Something had nagged at the back of Absinthe’s mind ever since they had first rescued Plank’s wife, and it had finally come together as Czar was speaking. The president of the Diamondback’s Sea Haven chapter had been grateful, but wary—and frankly, he had reason to be. Their club didn’t add up. They seemed benign enough on the surface, but they had been able to do what the Diamondbacks hadn’t. More than once they had caught the president in a tight squeeze.

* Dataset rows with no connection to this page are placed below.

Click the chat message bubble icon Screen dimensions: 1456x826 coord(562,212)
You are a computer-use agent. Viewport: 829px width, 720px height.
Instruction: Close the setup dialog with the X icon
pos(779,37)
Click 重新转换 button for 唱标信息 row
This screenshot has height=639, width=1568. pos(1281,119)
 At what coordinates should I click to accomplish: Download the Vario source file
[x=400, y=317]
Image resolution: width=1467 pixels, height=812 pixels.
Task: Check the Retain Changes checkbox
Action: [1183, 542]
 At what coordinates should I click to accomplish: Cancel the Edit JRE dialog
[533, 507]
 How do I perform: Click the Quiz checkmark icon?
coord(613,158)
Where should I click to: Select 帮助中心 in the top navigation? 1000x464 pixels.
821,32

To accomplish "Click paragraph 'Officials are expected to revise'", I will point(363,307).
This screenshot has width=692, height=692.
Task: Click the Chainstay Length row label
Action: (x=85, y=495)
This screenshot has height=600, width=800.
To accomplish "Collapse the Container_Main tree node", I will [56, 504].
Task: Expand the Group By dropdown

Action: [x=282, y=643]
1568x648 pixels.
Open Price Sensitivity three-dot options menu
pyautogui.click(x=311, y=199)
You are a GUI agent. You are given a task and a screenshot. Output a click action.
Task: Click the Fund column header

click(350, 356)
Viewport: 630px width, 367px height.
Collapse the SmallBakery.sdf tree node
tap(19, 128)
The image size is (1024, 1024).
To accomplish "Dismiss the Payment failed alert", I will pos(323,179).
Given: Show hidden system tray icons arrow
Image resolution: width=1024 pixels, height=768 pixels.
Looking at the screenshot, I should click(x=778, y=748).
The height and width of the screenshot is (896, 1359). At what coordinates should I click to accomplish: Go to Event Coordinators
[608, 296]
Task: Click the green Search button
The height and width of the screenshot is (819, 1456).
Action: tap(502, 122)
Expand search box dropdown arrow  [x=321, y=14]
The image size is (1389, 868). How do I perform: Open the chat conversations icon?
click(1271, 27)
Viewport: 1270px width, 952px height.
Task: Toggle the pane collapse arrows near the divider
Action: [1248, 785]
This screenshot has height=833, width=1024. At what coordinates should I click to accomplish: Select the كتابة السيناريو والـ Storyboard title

When Plank had first approached them in their bar, to tell them about his wife being kidnapped, he thought he had the upper hand, but they had him in a crossfire situation. Again, when they brought her back, they had too many weapons in their vehicles. He would have gone down in a blaze of gunfire no matter the protection he thought he had.

“I’m going to play devil’s advocate here,” Czar said. “The Russian had no way of knowing we make up Torpedo Ink. He wasn’t aware of us, at all. Even when I assassinated Blythe’s stepfather and he was part of that, all those years ago, he had no inkling that I would ever cross paths with him again. In order for him to put someone into a chapter asking to be patched into Torpedo Ink specifically, the Russian would have had to know about us. He would have had to know we were from Sorbacov’s school and that we were a threat to him.”